WHAT TO DO: Provide an exact reproduction of every entry.
======== DATA SHOWN ========
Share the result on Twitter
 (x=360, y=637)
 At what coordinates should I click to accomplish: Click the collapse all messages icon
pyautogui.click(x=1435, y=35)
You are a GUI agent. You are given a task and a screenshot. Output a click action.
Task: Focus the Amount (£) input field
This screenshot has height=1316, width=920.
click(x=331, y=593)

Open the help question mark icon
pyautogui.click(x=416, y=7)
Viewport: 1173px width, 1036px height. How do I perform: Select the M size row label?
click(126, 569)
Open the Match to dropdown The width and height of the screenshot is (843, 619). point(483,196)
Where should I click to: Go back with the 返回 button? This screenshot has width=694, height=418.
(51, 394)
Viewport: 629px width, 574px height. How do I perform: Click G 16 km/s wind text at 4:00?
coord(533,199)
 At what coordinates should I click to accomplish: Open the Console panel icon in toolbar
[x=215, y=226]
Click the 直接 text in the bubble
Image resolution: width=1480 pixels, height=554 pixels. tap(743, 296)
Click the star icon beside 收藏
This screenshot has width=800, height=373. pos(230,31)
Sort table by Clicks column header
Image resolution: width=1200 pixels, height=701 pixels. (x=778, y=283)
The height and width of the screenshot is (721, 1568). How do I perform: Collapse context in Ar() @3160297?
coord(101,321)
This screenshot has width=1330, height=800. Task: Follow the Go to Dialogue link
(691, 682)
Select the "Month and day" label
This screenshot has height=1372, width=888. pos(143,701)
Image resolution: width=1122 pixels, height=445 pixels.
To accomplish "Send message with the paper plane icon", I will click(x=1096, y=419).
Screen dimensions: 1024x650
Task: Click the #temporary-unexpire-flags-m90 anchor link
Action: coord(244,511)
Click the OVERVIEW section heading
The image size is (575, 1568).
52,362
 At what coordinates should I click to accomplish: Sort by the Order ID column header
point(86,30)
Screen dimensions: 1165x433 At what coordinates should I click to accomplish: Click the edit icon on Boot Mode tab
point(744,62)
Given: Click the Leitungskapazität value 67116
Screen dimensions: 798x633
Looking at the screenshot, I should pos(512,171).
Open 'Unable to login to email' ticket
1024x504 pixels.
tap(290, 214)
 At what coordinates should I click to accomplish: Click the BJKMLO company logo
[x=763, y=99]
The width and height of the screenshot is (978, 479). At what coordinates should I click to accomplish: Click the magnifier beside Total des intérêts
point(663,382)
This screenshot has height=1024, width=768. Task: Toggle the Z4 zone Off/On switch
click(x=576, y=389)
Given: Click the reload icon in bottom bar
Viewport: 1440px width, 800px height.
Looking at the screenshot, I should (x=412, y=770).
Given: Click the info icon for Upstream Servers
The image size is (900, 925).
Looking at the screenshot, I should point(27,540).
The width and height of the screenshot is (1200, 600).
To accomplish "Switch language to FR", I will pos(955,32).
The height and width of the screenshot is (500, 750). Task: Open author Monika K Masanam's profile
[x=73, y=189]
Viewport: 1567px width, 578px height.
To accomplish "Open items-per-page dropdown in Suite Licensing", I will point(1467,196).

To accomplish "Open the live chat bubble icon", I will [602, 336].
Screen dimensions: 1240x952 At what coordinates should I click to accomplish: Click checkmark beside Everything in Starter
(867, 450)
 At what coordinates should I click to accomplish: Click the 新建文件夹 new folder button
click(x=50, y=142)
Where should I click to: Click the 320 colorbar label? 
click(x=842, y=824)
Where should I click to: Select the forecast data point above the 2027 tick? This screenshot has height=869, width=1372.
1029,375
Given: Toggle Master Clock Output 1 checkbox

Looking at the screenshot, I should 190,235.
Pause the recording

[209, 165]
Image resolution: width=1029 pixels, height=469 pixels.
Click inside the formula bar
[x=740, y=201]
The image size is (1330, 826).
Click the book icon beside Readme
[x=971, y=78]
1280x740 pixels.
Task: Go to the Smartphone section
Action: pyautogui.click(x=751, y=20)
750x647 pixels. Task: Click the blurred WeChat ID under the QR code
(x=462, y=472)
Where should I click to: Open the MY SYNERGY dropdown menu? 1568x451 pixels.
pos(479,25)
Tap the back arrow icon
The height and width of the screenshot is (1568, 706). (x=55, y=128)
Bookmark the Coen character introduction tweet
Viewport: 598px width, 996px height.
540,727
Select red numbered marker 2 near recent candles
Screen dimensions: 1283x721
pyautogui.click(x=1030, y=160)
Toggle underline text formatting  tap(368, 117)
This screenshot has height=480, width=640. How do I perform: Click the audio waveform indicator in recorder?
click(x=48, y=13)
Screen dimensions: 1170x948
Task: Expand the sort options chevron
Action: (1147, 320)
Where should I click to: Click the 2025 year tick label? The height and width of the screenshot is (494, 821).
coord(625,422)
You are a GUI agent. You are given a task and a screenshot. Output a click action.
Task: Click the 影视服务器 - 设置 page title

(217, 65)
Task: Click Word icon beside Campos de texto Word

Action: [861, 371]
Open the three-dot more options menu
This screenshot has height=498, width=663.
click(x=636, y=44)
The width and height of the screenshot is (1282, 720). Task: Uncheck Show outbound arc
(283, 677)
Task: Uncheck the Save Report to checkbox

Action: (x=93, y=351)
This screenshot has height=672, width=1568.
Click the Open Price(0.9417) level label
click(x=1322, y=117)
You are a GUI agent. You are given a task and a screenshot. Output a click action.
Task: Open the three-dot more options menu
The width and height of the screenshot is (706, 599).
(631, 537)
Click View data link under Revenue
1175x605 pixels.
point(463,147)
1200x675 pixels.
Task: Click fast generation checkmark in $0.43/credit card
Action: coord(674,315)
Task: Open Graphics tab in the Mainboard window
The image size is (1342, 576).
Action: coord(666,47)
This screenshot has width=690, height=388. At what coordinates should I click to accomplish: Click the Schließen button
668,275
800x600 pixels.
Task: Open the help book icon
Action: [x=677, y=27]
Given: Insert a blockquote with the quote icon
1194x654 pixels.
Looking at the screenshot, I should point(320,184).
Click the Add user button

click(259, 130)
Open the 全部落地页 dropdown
========
RESULT OF THE TASK:
Share the result on Twitter
 (x=360, y=637)
 At what coordinates should I click to accomplish: Click the collapse all messages icon
pyautogui.click(x=1435, y=35)
You are a GUI agent. You are given a task and a screenshot. Output a click action.
Task: Focus the Amount (£) input field
This screenshot has height=1316, width=920.
click(x=331, y=593)

Open the help question mark icon
pyautogui.click(x=416, y=7)
Viewport: 1173px width, 1036px height. How do I perform: Select the M size row label?
click(126, 569)
Open the Match to dropdown The width and height of the screenshot is (843, 619). point(483,196)
Where should I click to: Go back with the 返回 button? This screenshot has width=694, height=418.
(51, 394)
Viewport: 629px width, 574px height. How do I perform: Click G 16 km/s wind text at 4:00?
coord(533,199)
 At what coordinates should I click to accomplish: Open the Console panel icon in toolbar
[x=215, y=226]
Click the 直接 text in the bubble
Image resolution: width=1480 pixels, height=554 pixels. tap(743, 296)
Click the star icon beside 收藏
This screenshot has width=800, height=373. pos(230,31)
Sort table by Clicks column header
Image resolution: width=1200 pixels, height=701 pixels. (x=778, y=283)
The height and width of the screenshot is (721, 1568). How do I perform: Collapse context in Ar() @3160297?
coord(101,321)
This screenshot has width=1330, height=800. Task: Follow the Go to Dialogue link
(691, 682)
Select the "Month and day" label
This screenshot has height=1372, width=888. pos(143,701)
Image resolution: width=1122 pixels, height=445 pixels.
To accomplish "Send message with the paper plane icon", I will click(x=1096, y=419).
Screen dimensions: 1024x650
Task: Click the #temporary-unexpire-flags-m90 anchor link
Action: coord(244,511)
Click the OVERVIEW section heading
The image size is (575, 1568).
52,362
 At what coordinates should I click to accomplish: Sort by the Order ID column header
point(86,30)
Screen dimensions: 1165x433 At what coordinates should I click to accomplish: Click the edit icon on Boot Mode tab
point(744,62)
Given: Click the Leitungskapazität value 67116
Screen dimensions: 798x633
Looking at the screenshot, I should pos(512,171).
Open 'Unable to login to email' ticket
1024x504 pixels.
tap(290, 214)
 At what coordinates should I click to accomplish: Click the BJKMLO company logo
[x=763, y=99]
The width and height of the screenshot is (978, 479). At what coordinates should I click to accomplish: Click the magnifier beside Total des intérêts
point(663,382)
This screenshot has height=1024, width=768. Task: Toggle the Z4 zone Off/On switch
click(x=576, y=389)
Given: Click the reload icon in bottom bar
Viewport: 1440px width, 800px height.
Looking at the screenshot, I should (x=412, y=770).
Given: Click the info icon for Upstream Servers
The image size is (900, 925).
Looking at the screenshot, I should point(27,540).
The width and height of the screenshot is (1200, 600).
To accomplish "Switch language to FR", I will pos(955,32).
The height and width of the screenshot is (500, 750). Task: Open author Monika K Masanam's profile
[x=73, y=189]
Viewport: 1567px width, 578px height.
To accomplish "Open items-per-page dropdown in Suite Licensing", I will point(1467,196).

To accomplish "Open the live chat bubble icon", I will [602, 336].
Screen dimensions: 1240x952 At what coordinates should I click to accomplish: Click checkmark beside Everything in Starter
(867, 450)
 At what coordinates should I click to accomplish: Click the 新建文件夹 new folder button
click(x=50, y=142)
Where should I click to: Click the 320 colorbar label? 
click(x=842, y=824)
Where should I click to: Select the forecast data point above the 2027 tick? This screenshot has height=869, width=1372.
1029,375
Given: Toggle Master Clock Output 1 checkbox

Looking at the screenshot, I should 190,235.
Pause the recording

[209, 165]
Image resolution: width=1029 pixels, height=469 pixels.
Click inside the formula bar
[x=740, y=201]
The image size is (1330, 826).
Click the book icon beside Readme
[x=971, y=78]
1280x740 pixels.
Task: Go to the Smartphone section
Action: pyautogui.click(x=751, y=20)
750x647 pixels. Task: Click the blurred WeChat ID under the QR code
(x=462, y=472)
Where should I click to: Open the MY SYNERGY dropdown menu? 1568x451 pixels.
pos(479,25)
Tap the back arrow icon
The height and width of the screenshot is (1568, 706). (x=55, y=128)
Bookmark the Coen character introduction tweet
Viewport: 598px width, 996px height.
540,727
Select red numbered marker 2 near recent candles
Screen dimensions: 1283x721
pyautogui.click(x=1030, y=160)
Toggle underline text formatting  tap(368, 117)
This screenshot has height=480, width=640. How do I perform: Click the audio waveform indicator in recorder?
click(x=48, y=13)
Screen dimensions: 1170x948
Task: Expand the sort options chevron
Action: (1147, 320)
Where should I click to: Click the 2025 year tick label? The height and width of the screenshot is (494, 821).
coord(625,422)
You are a GUI agent. You are given a task and a screenshot. Output a click action.
Task: Click the 影视服务器 - 设置 page title

(217, 65)
Task: Click Word icon beside Campos de texto Word

Action: [861, 371]
Open the three-dot more options menu
This screenshot has height=498, width=663.
click(x=636, y=44)
The width and height of the screenshot is (1282, 720). Task: Uncheck Show outbound arc
(283, 677)
Task: Uncheck the Save Report to checkbox

Action: (x=93, y=351)
This screenshot has height=672, width=1568.
Click the Open Price(0.9417) level label
click(x=1322, y=117)
You are a GUI agent. You are given a task and a screenshot. Output a click action.
Task: Open the three-dot more options menu
The width and height of the screenshot is (706, 599).
(631, 537)
Click View data link under Revenue
1175x605 pixels.
point(463,147)
1200x675 pixels.
Task: Click fast generation checkmark in $0.43/credit card
Action: coord(674,315)
Task: Open Graphics tab in the Mainboard window
The image size is (1342, 576).
Action: coord(666,47)
This screenshot has width=690, height=388. At what coordinates should I click to accomplish: Click the Schließen button
668,275
800x600 pixels.
Task: Open the help book icon
Action: [x=677, y=27]
Given: Insert a blockquote with the quote icon
1194x654 pixels.
Looking at the screenshot, I should point(320,184).
Click the Add user button

click(259, 130)
Open the 全部落地页 dropdown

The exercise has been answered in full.